EXERCISE OBJECTIVE:
With pictures excluded, repeat exactly the lines from the one containing "Image resolution: width=1568" through the last line of the material below.

★ ★ ★ ★ ★

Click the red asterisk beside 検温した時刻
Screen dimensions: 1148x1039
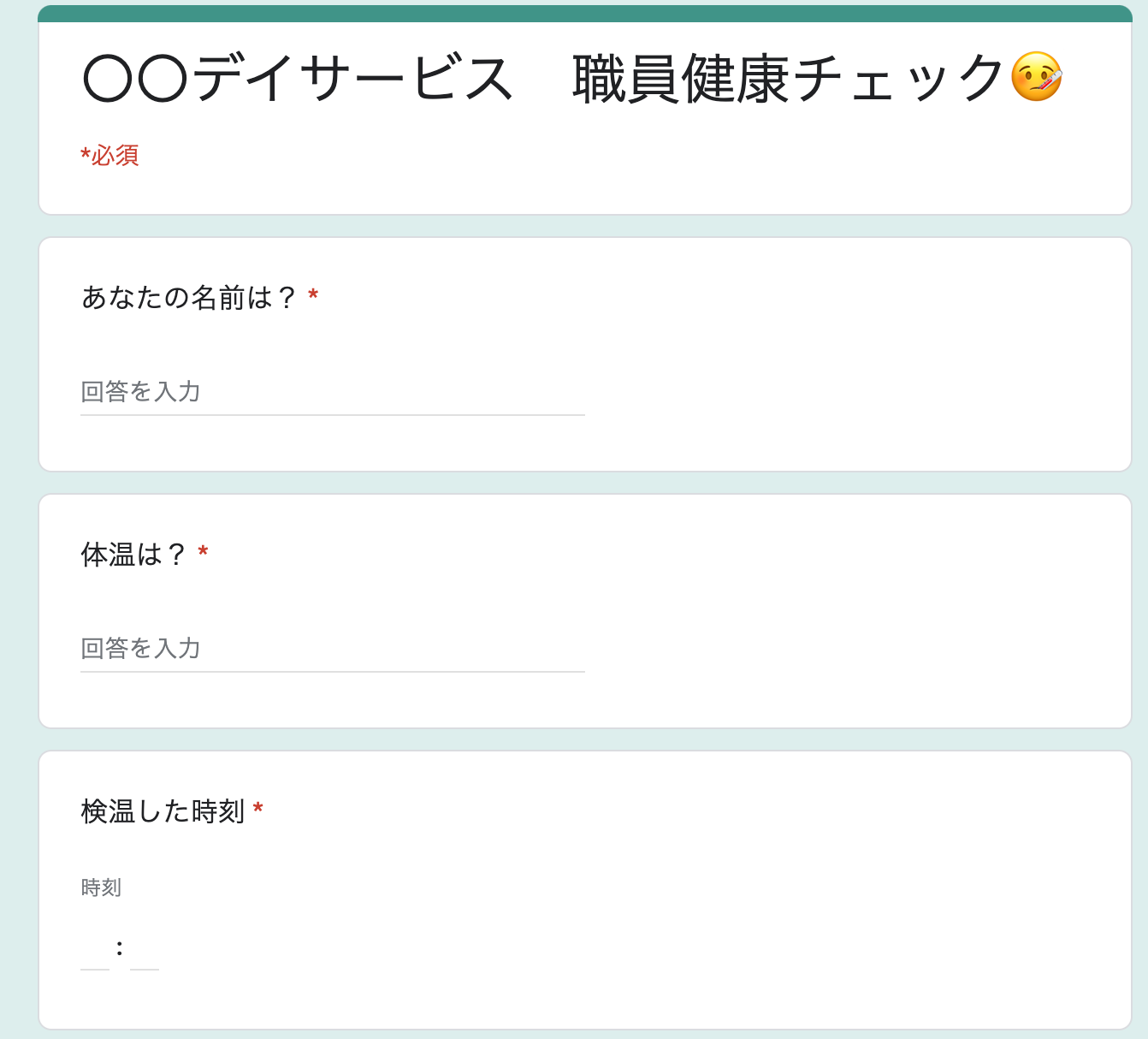(x=257, y=809)
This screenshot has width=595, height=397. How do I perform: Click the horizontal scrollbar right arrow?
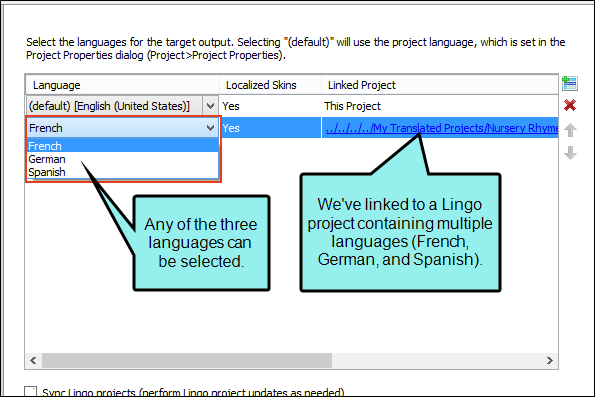[x=549, y=360]
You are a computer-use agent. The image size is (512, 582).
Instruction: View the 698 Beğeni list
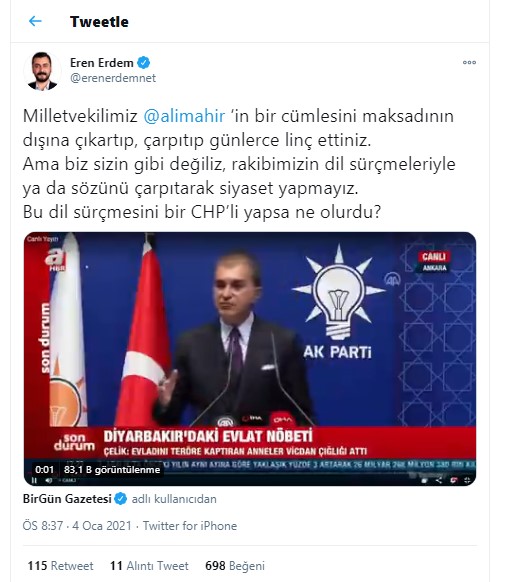(235, 566)
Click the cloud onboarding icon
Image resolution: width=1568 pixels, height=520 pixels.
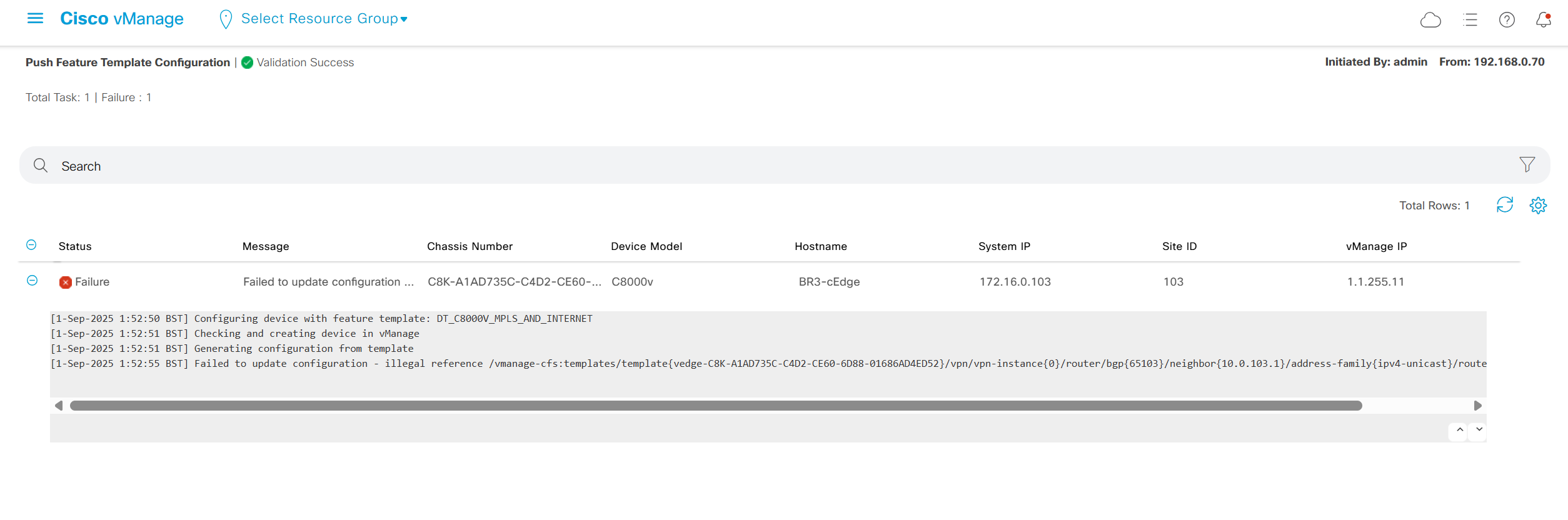1430,20
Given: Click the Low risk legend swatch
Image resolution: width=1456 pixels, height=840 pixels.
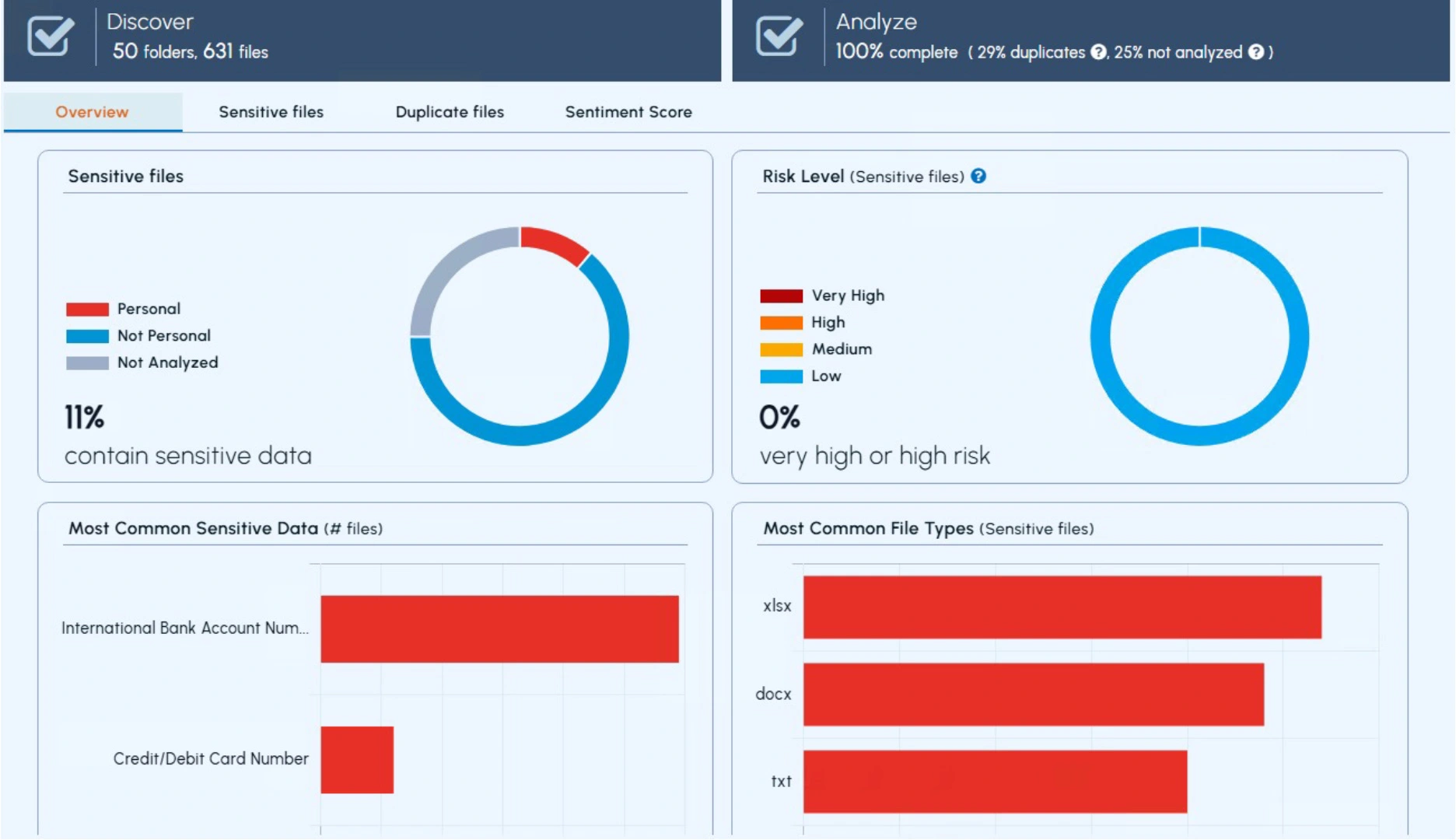Looking at the screenshot, I should (x=781, y=376).
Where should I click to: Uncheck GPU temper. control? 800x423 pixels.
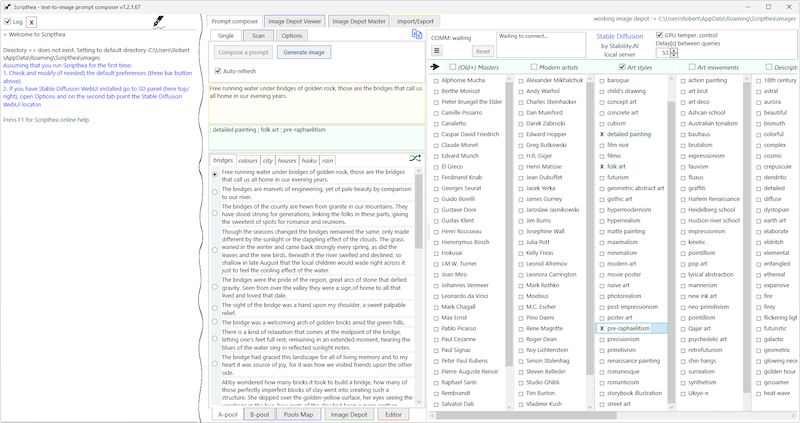pyautogui.click(x=657, y=34)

★ ★ ★ ★ ★

EXERCISE RESULT:
Image resolution: width=1568 pixels, height=520 pixels.
1430,20
Given: Click the Low risk legend swatch
Image resolution: width=1456 pixels, height=840 pixels.
Looking at the screenshot, I should (x=781, y=376).
Where should I click to: Uncheck GPU temper. control? 800x423 pixels.
pyautogui.click(x=657, y=34)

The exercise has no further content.